Listed entries:
------------------------
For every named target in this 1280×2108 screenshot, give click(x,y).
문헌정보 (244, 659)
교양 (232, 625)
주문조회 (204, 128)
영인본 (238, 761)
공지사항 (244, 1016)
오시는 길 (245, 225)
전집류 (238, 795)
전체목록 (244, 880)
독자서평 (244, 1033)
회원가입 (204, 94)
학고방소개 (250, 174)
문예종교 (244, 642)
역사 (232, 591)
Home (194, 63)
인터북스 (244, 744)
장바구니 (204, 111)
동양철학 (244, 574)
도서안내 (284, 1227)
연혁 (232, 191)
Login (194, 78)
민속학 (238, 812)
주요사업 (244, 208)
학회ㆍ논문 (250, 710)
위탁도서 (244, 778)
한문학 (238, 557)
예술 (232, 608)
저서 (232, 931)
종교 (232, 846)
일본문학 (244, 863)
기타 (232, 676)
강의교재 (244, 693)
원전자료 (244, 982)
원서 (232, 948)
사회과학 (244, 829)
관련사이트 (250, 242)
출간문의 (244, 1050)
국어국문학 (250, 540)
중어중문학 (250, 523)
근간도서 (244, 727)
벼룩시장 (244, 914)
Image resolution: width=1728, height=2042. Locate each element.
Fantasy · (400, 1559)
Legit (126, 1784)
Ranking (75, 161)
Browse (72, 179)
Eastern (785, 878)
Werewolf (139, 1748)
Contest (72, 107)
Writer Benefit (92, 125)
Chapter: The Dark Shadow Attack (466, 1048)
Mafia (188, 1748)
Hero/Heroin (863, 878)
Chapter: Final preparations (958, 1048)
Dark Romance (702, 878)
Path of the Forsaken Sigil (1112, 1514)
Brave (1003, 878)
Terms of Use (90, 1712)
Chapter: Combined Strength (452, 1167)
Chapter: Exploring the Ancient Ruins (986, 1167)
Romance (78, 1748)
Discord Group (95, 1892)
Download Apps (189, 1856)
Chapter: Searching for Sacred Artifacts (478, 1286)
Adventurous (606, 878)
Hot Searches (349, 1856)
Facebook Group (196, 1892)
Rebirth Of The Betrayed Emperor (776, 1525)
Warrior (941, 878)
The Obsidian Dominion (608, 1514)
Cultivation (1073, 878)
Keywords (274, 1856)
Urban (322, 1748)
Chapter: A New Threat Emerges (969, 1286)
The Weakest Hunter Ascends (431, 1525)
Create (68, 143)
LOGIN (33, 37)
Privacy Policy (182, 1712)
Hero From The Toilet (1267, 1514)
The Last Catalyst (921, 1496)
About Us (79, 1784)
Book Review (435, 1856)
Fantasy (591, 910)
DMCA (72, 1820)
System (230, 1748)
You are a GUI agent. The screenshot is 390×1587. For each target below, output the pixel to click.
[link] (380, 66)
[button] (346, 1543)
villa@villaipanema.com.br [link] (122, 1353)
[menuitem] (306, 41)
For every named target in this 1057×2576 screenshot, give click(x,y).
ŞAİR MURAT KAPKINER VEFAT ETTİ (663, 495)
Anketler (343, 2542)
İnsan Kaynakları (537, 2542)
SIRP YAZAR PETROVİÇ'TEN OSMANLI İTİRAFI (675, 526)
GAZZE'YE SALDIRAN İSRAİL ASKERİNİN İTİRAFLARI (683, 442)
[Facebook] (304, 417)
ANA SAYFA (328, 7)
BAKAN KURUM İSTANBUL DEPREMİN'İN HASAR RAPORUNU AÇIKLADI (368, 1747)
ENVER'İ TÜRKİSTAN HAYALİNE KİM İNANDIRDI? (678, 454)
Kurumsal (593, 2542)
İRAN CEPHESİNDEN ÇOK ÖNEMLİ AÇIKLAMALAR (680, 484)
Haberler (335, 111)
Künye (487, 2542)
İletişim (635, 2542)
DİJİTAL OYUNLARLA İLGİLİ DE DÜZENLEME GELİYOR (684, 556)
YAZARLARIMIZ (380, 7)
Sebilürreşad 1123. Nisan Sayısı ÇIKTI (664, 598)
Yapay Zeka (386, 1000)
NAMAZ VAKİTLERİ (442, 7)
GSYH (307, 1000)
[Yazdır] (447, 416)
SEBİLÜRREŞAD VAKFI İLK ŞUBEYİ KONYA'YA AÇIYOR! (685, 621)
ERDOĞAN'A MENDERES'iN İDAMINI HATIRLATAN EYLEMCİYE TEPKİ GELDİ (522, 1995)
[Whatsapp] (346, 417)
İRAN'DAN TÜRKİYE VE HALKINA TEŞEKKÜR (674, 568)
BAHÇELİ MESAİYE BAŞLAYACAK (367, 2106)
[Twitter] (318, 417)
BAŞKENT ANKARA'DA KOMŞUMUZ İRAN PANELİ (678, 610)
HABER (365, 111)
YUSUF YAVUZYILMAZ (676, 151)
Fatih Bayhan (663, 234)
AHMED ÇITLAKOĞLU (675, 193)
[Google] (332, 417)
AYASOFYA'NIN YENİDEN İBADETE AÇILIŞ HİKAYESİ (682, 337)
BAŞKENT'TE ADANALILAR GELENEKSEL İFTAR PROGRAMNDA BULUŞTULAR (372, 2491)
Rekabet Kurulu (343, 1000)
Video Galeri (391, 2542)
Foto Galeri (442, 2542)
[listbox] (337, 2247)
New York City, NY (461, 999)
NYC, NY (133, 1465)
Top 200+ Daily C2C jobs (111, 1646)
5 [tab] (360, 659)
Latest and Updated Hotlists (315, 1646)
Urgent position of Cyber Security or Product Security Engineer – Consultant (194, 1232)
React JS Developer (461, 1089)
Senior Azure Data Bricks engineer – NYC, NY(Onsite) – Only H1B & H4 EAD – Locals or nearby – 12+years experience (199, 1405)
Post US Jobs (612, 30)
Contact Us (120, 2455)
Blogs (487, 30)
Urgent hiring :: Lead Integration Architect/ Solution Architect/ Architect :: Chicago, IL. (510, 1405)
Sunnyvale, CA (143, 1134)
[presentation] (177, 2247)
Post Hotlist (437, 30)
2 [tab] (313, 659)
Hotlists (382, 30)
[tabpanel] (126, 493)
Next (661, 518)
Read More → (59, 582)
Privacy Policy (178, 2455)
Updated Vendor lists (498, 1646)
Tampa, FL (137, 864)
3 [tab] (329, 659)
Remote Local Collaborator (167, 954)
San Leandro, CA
------------------------
Instructions to follow: When you reach the line in the material above that holds "Latest and Updated Hotlists (315, 1646)", begin reproducing lines exactly, and stop after the line that holds "Urgent hiring :: Lead".

Output of the task:
Latest and Updated Hotlists (315, 1646)
Urgent position of Cyber Security or Product Security Engineer – Consultant (194, 1232)
React JS Developer (461, 1089)
Senior Azure Data Bricks engineer – NYC, NY(Onsite) – Only H1B & H4 EAD – Locals or nearby – 12+years experience (199, 1405)
Post US Jobs (612, 30)
Contact Us (120, 2455)
Blogs (487, 30)
Urgent hiring :: Lead Integration Architect/ Solution Architect/ Architect :: Chicago, IL. (510, 1405)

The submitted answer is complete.